-- SOURCE TEXT --
## Begin
Confronted with such a pattern, it is unsurprising that two great scriptures of the world — one recent in history, and the other very ancient — the Bible and the Bhagavad Gītā speak not in the language of dispassionate geopolitics, but in the idiom of divine justice and cosmic rectification.
It is cruel irony, perhaps, what Jesus Christ said : “Blessed are the Meek for they shall inherit the world”! ….
Well, the Nine-Tenthers have been waiting all through History for the prophecy to be realised. The grim Arc however still prevails …. and the Bible too seems most often as no more than pious imagination.
In Jesus’s context, “meek” did not really mean passive or powerless in the modern sense; it meant the poor in spirit, the dispossessed, and those who refuse to seize the world by sheer force and greed. Yet history has rarely rewarded that restraint with land, oil, or sovereignty; instead, it has often punished it.
## End
-- GIVEN DATA --
## Begin
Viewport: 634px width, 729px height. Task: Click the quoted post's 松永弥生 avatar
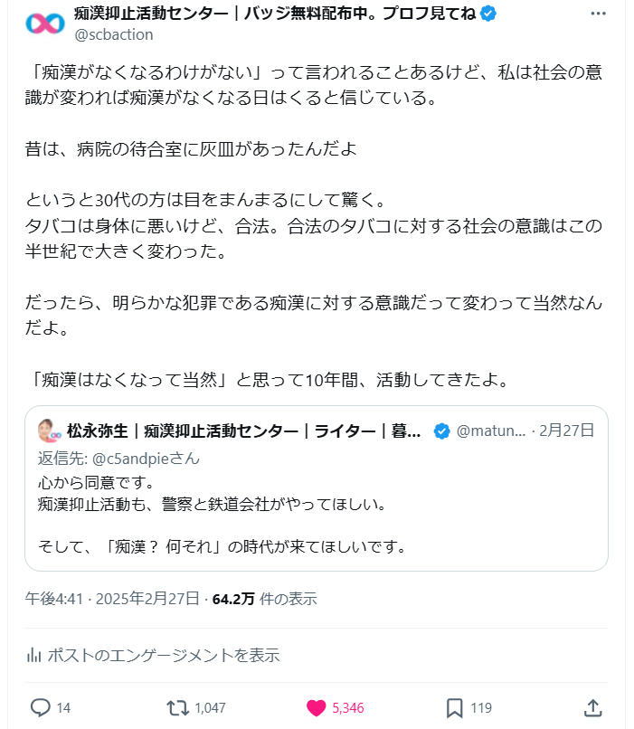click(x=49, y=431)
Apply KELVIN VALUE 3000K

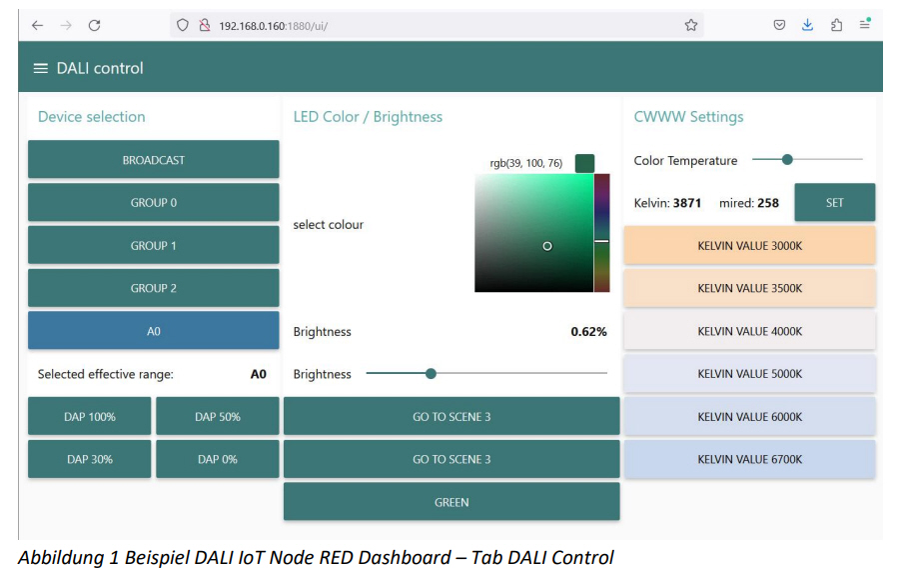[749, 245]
## End
-- PROBLEM TO SOLVE --
Can you return the full passage on the meek and divine justice, word for word? The listing above comes from a separate source.

-- ANSWER TO THE EXERCISE --
Confronted with such a pattern, it is unsurprising that two great scriptures of the world — one recent in history, and the other very ancient — the Bible and the Bhagavad Gītā speak not in the language of dispassionate geopolitics, but in the idiom of divine justice and cosmic rectification.
It is cruel irony, perhaps, what Jesus Christ said : “Blessed are the Meek for they shall inherit the world”! ….
Well, the Nine-Tenthers have been waiting all through History for the prophecy to be realised. The grim Arc however still prevails …. and the Bible too seems most often as no more than pious imagination.
In Jesus’s context, “meek” did not really mean passive or powerless in the modern sense; it meant the poor in spirit, the dispossessed, and those who refuse to seize the world by sheer force and greed. Yet history has rarely rewarded that restraint with land, oil, or sovereignty; instead, it has often punished it.